How To Use Change Data Capture With Apache Kafka and ScyllaDB

2024-12-02

In this hands-on lab from ScyllaDB University, you will learn how to use the ScyllaDB CDC source connector to push the row-level changes events in the tables of a ScyllaDB cluster to a Kafka server.

What Is ScyllaDB CDC?

To recap, Change Data Capture (CDC) is a feature that allows you to not only query the current state of a database’s table but also query the history of all changes made to the table. CDC is production-ready (GA) starting from ScyllaDB Enterprise 2021.1.1 and ScyllaDB Open Source 4.3.

In ScyllaDB, CDC is optional and enabled on a per-table basis. The history of changes made to a CDC-enabled table is stored in a separate associated table.
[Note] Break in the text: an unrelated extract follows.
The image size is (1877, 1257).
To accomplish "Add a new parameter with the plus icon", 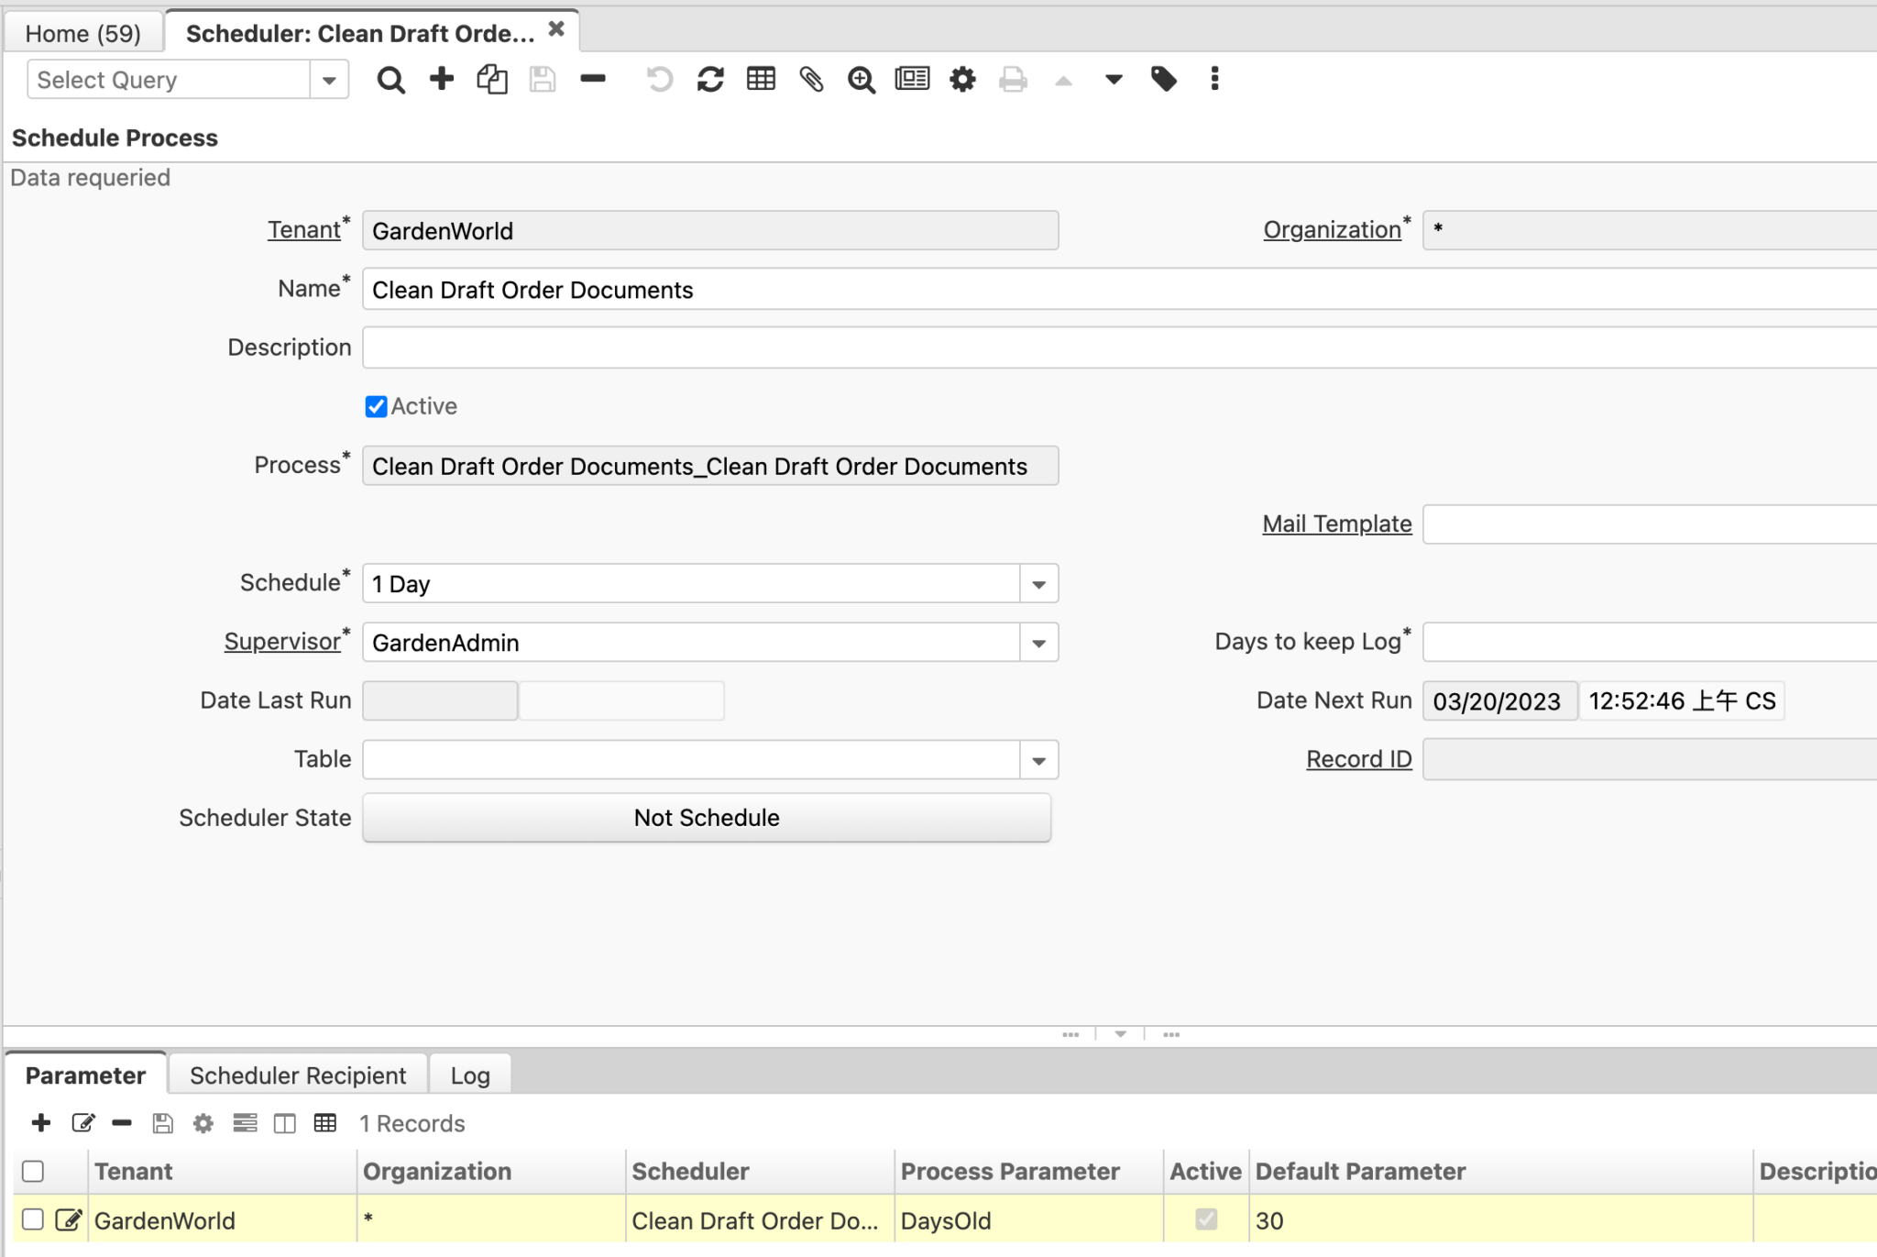I will click(41, 1123).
You can enable CDC when creating or altering a table using the CDC option, for example:

 
   CREATE TABLE ks.t (pk int, ck int, v int, PRIMARY KEY (pk, ck, v)) WITH cdc = {'enabled':true};

ScyllaDB CDC Source Connector

ScyllaDB CDC Source Connector is a source connector capturing row-level changes in the tables of a ScyllaDB cluster. It is a Debezium connector, compatible with Kafka Connect (with Kafka 2.6.0+). The connector reads the CDC log for specified tables and produces Kafka messages for each row-level INSERT, UPDATE, or DELETE operation. The connector is fault-tolerant, retrying reading data from Scylla in case of failure. It periodically saves the current position in the ScyllaDB CDC log using Kafka Connect offset tracking. Each generated Kafka message contains information about the source, such as the timestamp and the table name.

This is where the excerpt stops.